Allo stesso modo, il Consiglio ha respinto le lamentele sul mancato rispetto della normativa sulle distanze tra edifici. Risulta infatti irrilevante, l’invocata disciplina di cui all’art. 3.4.12 del Regolamento locale di igiene, per cui la distanza fra l’edificio in costruzione  e il fabbricato dei ricorrenti dovrebbe essere maggiore dell’altezza dell’edificio più alto.Si tratta di una norma non sempre cogente e finalizzata a rimuovere eventuali “ostacoli all’aeroilluminazione”, che, nella presente fattispecie, tuttavia non si ravvisano.

È necessario invece applicare la disciplina di cui all’art. 9, comma 1, n. 2, del d.m. 2 aprile 1968, n. 1444 che prescrive, per i nuovi edifici, la distanza minima assoluta di dieci metri tra le pareti finestrate e pareti di edifici antistanti. Per costante giurisprudenza, la funzione della norma è quella di assicurare che fra edifici frontistanti non si creino intercapedini dannose per la salubrità, in quanto tali da non permettere un adeguato afflusso di aria e di luce, essendo quindi volta alla salvaguardia delle imprescindibili esigenze igienico sanitarie.

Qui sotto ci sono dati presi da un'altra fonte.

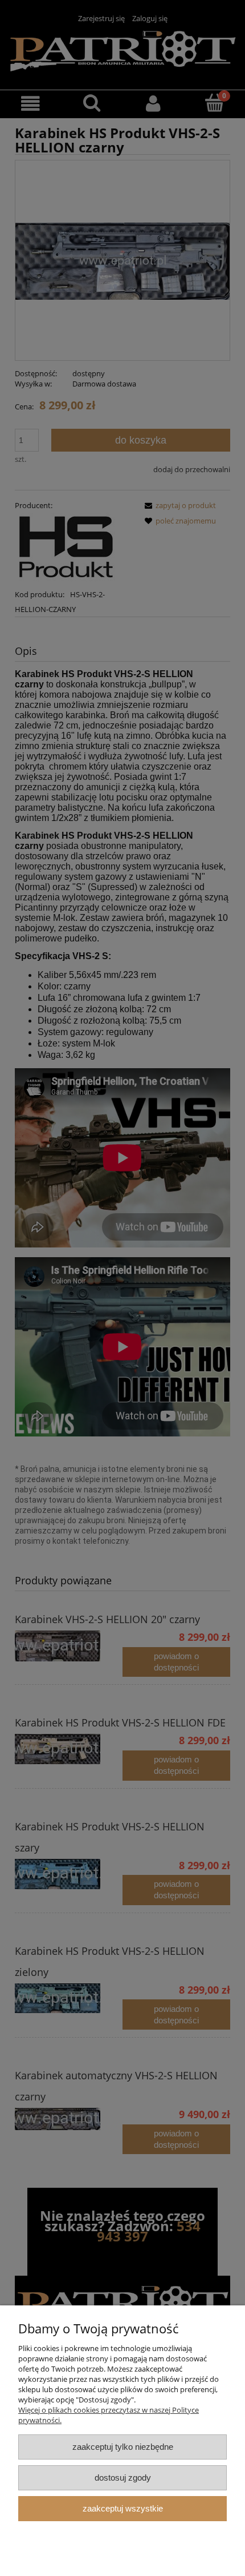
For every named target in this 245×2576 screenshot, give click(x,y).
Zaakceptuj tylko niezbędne (122, 2447)
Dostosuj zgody (123, 2477)
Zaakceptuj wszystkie (123, 2508)
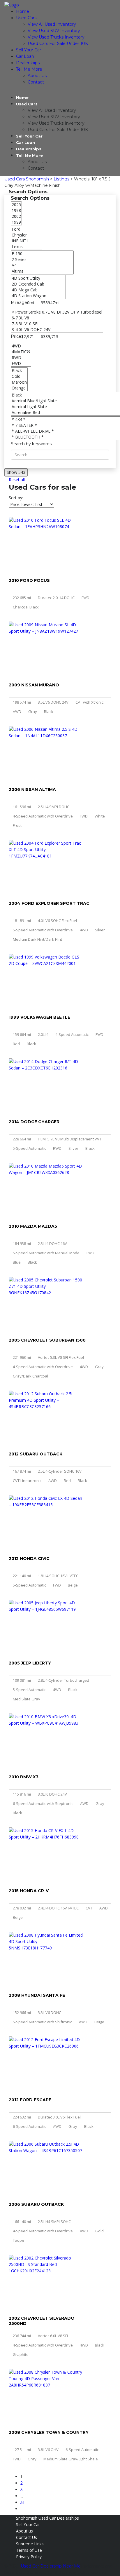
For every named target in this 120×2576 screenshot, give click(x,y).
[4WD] (21, 346)
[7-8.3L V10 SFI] (57, 324)
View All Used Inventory (52, 24)
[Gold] (19, 376)
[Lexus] (26, 247)
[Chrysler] (26, 235)
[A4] (42, 265)
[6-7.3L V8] (57, 318)
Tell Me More (29, 69)
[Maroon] (19, 382)
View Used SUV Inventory (54, 30)
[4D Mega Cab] (38, 290)
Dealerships (28, 62)
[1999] (16, 222)
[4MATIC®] (21, 352)
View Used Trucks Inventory (56, 37)
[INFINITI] (26, 241)
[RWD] (21, 358)
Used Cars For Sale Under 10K (58, 43)
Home (22, 11)
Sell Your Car (28, 50)
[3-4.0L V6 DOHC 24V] (57, 330)
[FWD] (21, 363)
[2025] (16, 205)
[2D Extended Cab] (38, 284)
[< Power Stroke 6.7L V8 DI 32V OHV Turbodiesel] (57, 312)
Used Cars (26, 17)
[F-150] (42, 254)
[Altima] (42, 271)
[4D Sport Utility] (38, 278)
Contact (36, 82)
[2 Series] (42, 259)
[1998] (16, 210)
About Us (37, 75)
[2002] (16, 216)
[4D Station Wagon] (38, 296)
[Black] (19, 370)
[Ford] (26, 229)
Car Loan (25, 56)
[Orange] (19, 388)
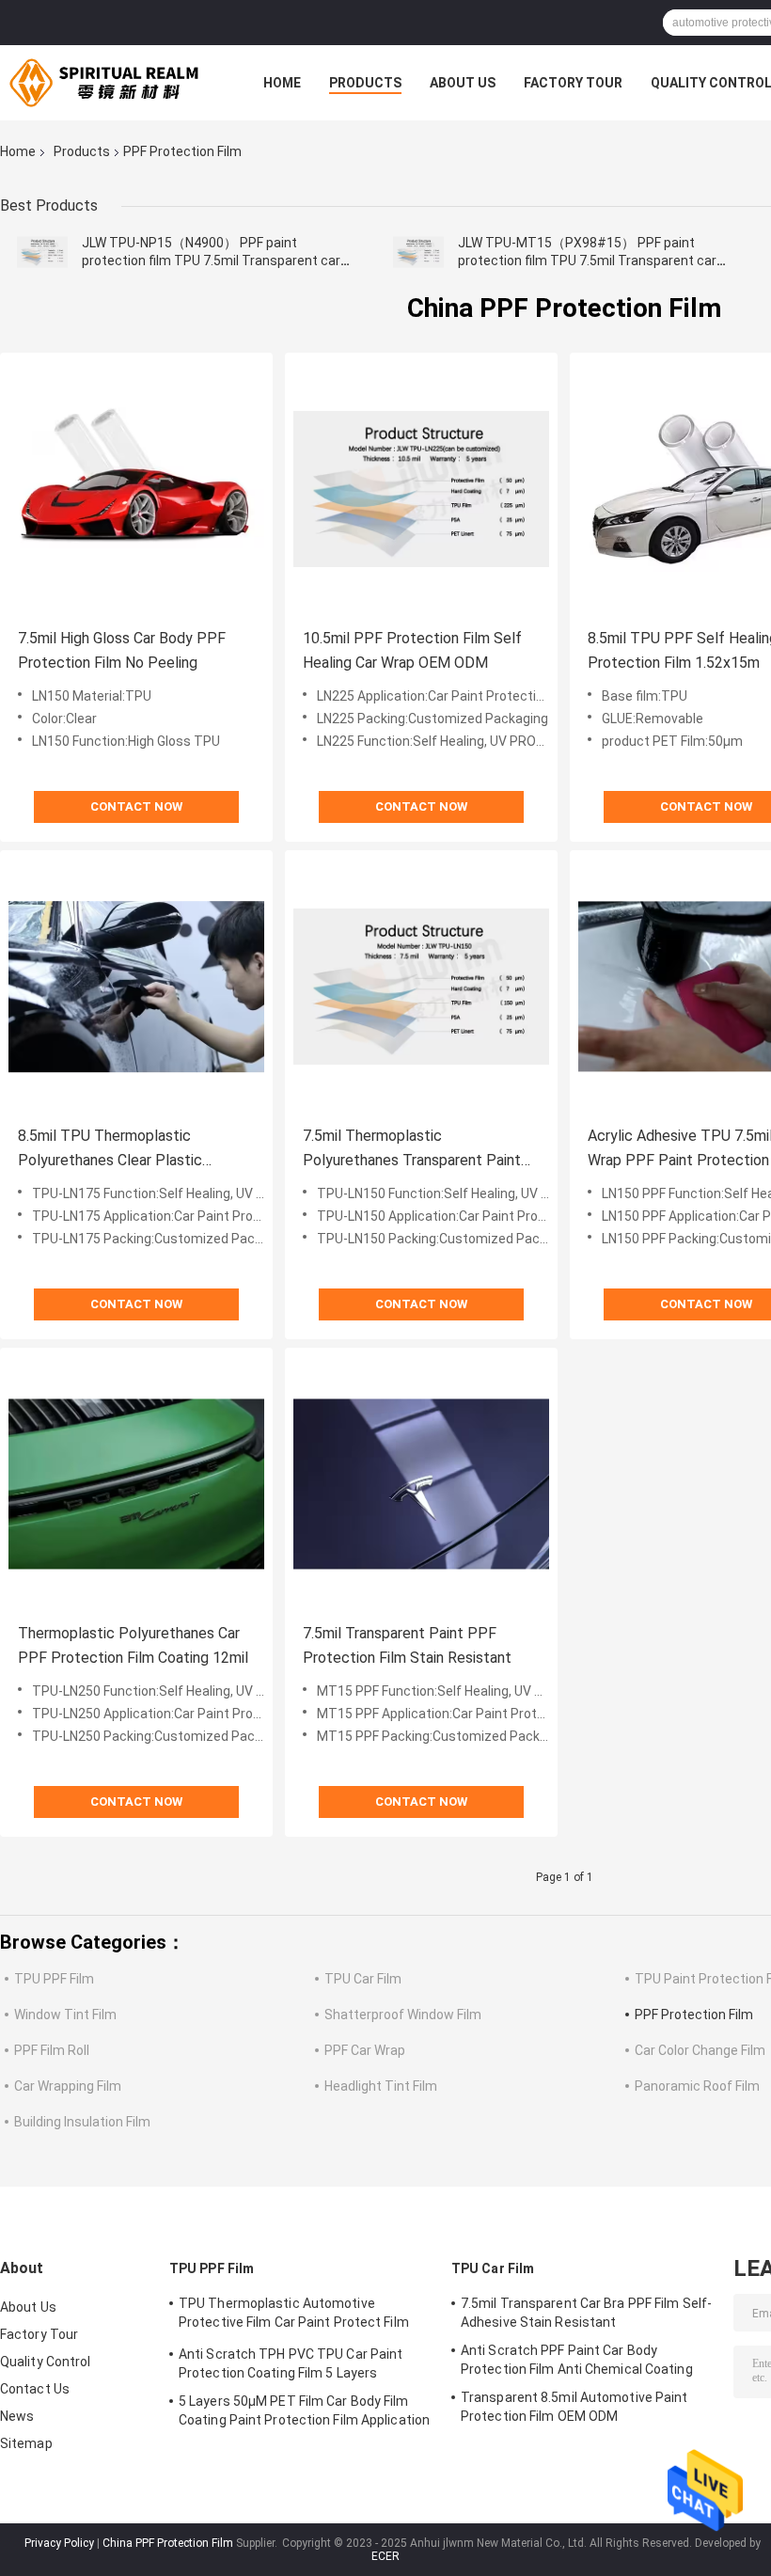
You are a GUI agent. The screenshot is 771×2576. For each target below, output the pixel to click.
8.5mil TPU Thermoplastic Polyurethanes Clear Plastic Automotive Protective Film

Peraltro, le distanze tra fabbricati non si misurano in modo radiale, come avviene per le distanze rispetto alle vedute, ma in modo lineare, perpendicolare ed ortogonale, in quanto, come detto, lo scopo perseguito dal legislatore è quello di evitare le intercapedini dannose.

Considerato che in questo caso l’impresa di costruzioni aveva eliminato i balconi aggettanti che violavano la distanze minime legali tra edifici, il Consiglio ha ritenuto decaduto l’interesse al ricorso, che è stato respinto nel suo complesso.